This article presents analytical and simulation studies of
intense heavy ion beam propagation, including the injection,
acceleration, transport and compression phases, and beam transport
and focusing in background plasma in the target chamber. Analytical
theory and simulations that support the High Current Experiment
(HCX), the Neutralized Transport Experiment (NTX), and the advanced
injector development program, are being used to provide a basic
understanding of the nonlinear beam dynamics and collective
processes, and to develop design concepts for the next-step
Integrated Beam Experiment (IBX), an Integrated Research Experiment
(IRE), and a heavy ion fusion driver. Three-dimensional nonlinear
perturbative simulations have been applied to collective
instabilities driven by beam temperature anisotropy, and to
two-stream interactions between the beam ions and any unwanted
background electrons; three-dimensional particle-in-cell
simulations of the 2-MV electrostatic quadrupole (ESQ) injector
have clarified the influence of pulse rise time; analytical
studies and simulations of the drift compression process have
been carried out; syntheses of a four-dimensional particle
distribution function from phase-space projections have been
developed; and studies of the generation and trapping of stray
electrons in the beam self-fields have been performed.
Particle-in-cell simulations, involving preformed plasma, are
being used to study the influence of charge and current
neutralization on the focusing of the ion beam in NTX and in
a fusion chamber.

What the task asks: Rewrite the part of the abstract between "Particle-in-cell simulations, involving" and "a fusion chamber.", inclusive, using "background plasma" in place of "preformed plasma". The listing after the abstract has no role in this exercise.

Stored records:

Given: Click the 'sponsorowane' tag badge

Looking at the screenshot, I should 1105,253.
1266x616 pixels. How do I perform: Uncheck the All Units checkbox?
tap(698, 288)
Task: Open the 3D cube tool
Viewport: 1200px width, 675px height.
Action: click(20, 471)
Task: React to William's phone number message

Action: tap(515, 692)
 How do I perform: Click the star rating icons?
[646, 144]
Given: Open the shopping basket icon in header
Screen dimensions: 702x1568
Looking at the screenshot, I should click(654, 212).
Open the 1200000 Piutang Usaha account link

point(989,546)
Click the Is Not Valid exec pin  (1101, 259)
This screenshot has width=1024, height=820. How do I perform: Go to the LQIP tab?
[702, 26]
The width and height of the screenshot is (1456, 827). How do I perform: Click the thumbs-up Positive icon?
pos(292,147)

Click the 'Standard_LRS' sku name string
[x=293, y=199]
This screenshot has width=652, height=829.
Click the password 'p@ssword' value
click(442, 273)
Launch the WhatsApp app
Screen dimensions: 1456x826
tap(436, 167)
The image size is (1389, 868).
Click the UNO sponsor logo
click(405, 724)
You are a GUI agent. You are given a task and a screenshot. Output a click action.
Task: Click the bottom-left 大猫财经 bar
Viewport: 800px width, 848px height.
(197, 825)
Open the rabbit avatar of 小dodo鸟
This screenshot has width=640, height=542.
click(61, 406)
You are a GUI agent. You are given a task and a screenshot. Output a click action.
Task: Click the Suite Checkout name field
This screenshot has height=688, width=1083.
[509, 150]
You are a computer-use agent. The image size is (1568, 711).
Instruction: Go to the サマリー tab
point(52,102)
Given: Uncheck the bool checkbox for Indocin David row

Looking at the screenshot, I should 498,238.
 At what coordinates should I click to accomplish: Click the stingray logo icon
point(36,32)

The response:
Particle-in-cell simulations, involving background plasma, are
being used to study the influence of charge and current
neutralization on the focusing of the ion beam in NTX and in
a fusion chamber.